Pidyon Haben In The Afternoon?
‘…The First Reads Aloud The Hallel’
(Rosh Hashana 32b)
The Mishna says that Hallel on Yom Tov should be recited by the chazzan who leads the Shacharis services; it should not be delayed until Musaf. The Gemara asks why Hallel is not delayed until Musaf (as is the blowing of the shofar on Rosh Hashana), when there are more people present in shul in conformity with the rule “berov am hadras melech – The king’s glory is in a multitude of people.” The Gemara answers that as a rule a mitzvah should be performed as early as possible, and the zealous hasten to perform mitzvos (zerizin makdimin lemitzvos). R. Yohanan notes that the rule regarding shofar was made at a time when the authorities forbade the blowing of the shofar, otherwise blowing of the shofar, like most other mitzvos, is to be performed as early as possible. Rashi (sv. B’sha’s gezeras..) explains that the authorities, who forbade the blowing of the shofar, assumed that Jews are zealous in this mitzvah and would only blow it early – at Shacharis, therefore it was safely delayed until later in the day – at Musaf.

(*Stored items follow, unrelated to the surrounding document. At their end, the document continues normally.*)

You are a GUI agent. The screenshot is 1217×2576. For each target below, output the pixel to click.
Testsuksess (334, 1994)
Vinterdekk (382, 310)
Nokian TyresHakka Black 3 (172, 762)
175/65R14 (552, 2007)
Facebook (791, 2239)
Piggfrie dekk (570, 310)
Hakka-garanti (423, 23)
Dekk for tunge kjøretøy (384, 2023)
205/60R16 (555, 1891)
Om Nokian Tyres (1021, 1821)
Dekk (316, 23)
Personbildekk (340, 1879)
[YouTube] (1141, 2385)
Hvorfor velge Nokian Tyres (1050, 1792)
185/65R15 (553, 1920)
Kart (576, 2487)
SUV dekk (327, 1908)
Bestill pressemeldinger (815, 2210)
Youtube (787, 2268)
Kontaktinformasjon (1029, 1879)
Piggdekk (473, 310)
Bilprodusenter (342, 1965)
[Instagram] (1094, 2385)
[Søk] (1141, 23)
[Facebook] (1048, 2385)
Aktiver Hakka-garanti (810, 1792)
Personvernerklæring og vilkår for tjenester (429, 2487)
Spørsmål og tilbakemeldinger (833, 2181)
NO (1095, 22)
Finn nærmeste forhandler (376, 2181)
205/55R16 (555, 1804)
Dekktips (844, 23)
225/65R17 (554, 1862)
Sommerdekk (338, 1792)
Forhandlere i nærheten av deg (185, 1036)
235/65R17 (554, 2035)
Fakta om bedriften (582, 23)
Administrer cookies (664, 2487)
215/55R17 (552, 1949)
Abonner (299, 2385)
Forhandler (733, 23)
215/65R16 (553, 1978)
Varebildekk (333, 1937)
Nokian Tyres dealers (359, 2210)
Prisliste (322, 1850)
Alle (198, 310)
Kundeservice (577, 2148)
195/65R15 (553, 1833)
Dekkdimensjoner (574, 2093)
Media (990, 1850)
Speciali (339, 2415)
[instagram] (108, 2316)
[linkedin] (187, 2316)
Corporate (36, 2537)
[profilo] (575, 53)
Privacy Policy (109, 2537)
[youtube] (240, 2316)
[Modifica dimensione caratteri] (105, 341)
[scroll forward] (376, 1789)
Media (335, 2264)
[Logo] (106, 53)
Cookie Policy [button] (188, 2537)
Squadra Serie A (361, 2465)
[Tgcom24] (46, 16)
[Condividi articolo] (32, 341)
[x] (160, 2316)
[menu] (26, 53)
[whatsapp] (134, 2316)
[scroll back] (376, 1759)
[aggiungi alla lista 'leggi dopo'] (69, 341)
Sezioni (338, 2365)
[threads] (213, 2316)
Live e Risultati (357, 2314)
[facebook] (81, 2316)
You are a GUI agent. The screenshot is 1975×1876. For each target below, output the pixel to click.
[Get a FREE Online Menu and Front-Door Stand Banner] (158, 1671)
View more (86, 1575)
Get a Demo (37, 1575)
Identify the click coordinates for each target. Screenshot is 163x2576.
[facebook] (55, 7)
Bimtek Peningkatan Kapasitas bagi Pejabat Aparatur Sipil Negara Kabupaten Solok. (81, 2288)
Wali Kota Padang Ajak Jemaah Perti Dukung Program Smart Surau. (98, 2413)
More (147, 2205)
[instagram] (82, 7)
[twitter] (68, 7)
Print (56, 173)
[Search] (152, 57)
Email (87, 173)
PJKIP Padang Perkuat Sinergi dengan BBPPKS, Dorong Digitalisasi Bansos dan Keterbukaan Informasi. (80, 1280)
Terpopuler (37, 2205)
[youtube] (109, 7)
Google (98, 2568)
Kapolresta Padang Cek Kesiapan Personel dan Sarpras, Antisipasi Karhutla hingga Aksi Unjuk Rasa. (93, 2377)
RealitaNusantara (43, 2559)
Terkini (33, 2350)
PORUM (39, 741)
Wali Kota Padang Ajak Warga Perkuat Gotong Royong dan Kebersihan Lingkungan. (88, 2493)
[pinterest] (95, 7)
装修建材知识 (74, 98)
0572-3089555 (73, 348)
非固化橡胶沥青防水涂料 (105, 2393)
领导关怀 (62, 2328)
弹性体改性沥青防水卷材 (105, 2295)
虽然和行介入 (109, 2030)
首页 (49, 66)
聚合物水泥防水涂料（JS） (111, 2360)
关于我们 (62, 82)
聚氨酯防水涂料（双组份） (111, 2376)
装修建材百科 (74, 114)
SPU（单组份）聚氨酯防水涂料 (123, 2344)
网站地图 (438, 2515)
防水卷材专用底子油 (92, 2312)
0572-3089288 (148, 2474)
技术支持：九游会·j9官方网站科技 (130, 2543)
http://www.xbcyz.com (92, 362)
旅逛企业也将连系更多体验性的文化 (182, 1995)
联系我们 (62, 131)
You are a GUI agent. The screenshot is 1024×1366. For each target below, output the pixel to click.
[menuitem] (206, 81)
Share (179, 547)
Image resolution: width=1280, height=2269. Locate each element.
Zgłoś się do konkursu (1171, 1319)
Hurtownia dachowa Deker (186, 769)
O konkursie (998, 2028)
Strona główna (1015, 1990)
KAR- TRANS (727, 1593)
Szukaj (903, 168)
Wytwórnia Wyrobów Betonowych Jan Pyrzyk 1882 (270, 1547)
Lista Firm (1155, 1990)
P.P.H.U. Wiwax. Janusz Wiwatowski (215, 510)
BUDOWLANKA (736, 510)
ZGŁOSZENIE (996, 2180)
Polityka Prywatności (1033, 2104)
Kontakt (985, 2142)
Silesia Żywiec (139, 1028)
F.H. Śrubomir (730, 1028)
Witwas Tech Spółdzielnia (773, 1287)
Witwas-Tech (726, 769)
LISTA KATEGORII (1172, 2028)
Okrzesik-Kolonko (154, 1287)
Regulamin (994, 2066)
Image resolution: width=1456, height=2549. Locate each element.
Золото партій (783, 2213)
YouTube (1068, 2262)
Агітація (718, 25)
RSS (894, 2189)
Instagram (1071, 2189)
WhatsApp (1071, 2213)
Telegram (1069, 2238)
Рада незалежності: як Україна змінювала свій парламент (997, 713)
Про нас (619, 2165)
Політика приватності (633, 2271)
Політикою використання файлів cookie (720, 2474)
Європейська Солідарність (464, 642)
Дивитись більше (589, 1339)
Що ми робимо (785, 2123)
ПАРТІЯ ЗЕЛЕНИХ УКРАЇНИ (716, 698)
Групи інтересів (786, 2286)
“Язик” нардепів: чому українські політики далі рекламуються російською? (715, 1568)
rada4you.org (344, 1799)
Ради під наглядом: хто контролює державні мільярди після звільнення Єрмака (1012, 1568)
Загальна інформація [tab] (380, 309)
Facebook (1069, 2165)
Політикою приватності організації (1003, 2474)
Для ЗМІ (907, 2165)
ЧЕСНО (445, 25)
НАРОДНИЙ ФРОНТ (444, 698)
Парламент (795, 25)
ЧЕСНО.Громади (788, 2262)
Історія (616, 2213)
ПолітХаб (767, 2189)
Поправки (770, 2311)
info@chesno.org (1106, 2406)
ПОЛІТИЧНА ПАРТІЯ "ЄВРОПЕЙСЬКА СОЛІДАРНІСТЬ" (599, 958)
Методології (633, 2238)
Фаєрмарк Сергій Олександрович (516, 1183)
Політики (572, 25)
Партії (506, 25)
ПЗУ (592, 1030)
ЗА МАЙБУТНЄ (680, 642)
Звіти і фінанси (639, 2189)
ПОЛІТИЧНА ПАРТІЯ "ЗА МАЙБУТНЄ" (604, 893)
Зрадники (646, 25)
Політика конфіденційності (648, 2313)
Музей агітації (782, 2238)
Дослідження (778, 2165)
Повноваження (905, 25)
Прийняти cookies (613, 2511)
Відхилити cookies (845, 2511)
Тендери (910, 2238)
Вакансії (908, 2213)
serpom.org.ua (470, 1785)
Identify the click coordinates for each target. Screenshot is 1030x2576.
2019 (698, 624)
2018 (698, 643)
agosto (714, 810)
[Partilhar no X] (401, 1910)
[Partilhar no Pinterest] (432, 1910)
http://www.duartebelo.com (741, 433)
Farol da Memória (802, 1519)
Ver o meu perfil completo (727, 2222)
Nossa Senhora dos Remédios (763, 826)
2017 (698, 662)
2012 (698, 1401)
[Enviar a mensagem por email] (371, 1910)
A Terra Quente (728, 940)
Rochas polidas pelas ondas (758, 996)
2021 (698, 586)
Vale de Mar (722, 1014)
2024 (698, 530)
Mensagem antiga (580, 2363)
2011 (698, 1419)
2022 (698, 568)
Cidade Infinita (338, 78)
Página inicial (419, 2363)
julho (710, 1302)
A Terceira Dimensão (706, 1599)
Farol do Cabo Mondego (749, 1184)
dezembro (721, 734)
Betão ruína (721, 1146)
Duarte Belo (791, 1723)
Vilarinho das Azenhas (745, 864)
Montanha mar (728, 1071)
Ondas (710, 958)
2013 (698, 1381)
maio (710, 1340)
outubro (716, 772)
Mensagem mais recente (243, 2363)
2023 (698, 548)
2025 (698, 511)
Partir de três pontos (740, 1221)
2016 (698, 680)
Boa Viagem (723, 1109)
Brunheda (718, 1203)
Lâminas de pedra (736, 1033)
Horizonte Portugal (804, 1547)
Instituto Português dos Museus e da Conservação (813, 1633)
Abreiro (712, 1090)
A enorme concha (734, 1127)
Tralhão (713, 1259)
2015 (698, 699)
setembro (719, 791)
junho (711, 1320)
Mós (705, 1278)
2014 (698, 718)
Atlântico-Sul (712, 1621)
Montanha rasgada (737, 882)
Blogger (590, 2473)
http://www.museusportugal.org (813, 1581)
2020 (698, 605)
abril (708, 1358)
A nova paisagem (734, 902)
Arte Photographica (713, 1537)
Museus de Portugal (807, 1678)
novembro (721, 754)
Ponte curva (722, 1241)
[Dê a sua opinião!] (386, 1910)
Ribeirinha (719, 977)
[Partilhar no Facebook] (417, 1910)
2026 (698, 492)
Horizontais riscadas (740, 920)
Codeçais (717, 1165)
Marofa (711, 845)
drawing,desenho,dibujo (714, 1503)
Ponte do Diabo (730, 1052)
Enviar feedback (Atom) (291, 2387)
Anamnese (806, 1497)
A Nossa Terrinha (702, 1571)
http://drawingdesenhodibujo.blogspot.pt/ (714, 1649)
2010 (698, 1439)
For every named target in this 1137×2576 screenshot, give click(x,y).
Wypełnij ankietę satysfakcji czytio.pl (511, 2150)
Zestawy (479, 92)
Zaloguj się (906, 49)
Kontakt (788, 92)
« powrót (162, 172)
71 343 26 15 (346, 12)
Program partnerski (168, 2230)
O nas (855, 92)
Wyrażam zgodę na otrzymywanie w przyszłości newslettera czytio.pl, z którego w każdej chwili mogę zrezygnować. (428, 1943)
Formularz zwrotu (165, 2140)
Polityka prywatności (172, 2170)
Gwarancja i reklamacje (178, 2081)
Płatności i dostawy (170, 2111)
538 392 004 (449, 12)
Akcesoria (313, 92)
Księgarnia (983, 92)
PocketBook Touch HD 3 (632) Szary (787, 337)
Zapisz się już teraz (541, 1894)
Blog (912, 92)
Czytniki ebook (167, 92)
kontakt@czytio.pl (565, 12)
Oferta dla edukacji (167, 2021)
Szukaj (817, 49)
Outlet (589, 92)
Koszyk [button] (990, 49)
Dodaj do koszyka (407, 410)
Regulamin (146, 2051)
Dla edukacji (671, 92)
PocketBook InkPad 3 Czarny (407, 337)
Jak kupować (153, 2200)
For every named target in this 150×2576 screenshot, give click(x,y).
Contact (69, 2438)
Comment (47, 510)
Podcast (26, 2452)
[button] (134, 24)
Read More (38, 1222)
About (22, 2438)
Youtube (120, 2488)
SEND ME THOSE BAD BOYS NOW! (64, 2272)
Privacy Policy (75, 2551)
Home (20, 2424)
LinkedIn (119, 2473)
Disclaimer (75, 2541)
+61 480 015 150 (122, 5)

The Sedei Chemed (Kelallim, Hilchot Pidyon Haben, topic 39) thus wonders why it is customary to perform the pidyon haben ceremony in the afternoon. He argues that it should be performed early in the morning (of the 31st day), in conformity with the principle of zerizin u’makdimin lemitzvos.
In defense of the common practice, he suggests that people began delaying the pidyon haben to the late afternoon to enable more relatives and friends to attend (when they come home from the day’s labor) and it is preferable to perform a mitzvah in the presence of a large crowd.
The Custom In Izmir (Turkey)
In conclusion the Sedei Chemed rejects this argument, based on our Gemara. He gleans from our Gemara that when there is a conflict between berov am (performing a mitzvah in the presence of a large crowd) and zerizin…(performing a mitzvah early), zerizin takes precedence, for the Gemara says that Hallel is recited during Shacharis even though there is a larger crowd in attendance during Musaf. Indeed, he reports that in Izmir and its environs, the minhag is to perform a pidyon haben early in the morning, just like a bris milah.
In responsa Imrei Yosher (Vol. 2:132) we find a justification for our custom to delay the pidyon haben to the afternoon (after chatzos hayom) for we take into account those who opine that we are not to redeem [the child] until a full month – Chodesh Maleh (which is 29 days and close to 13 hours) after his birth. Thus, if the child was born at the end of the day immediately before shekiah, it is possible that during the summer months in northern countries (at the higher latitudes), the month will not be complete on the 31st day until shortly before chatzos (midday).
Responsa Noda BiYehuda (Mahadura Tanina 187) notes that due to the above reason we are strict in our custom not to redeem at night, on the eve of the 31st day.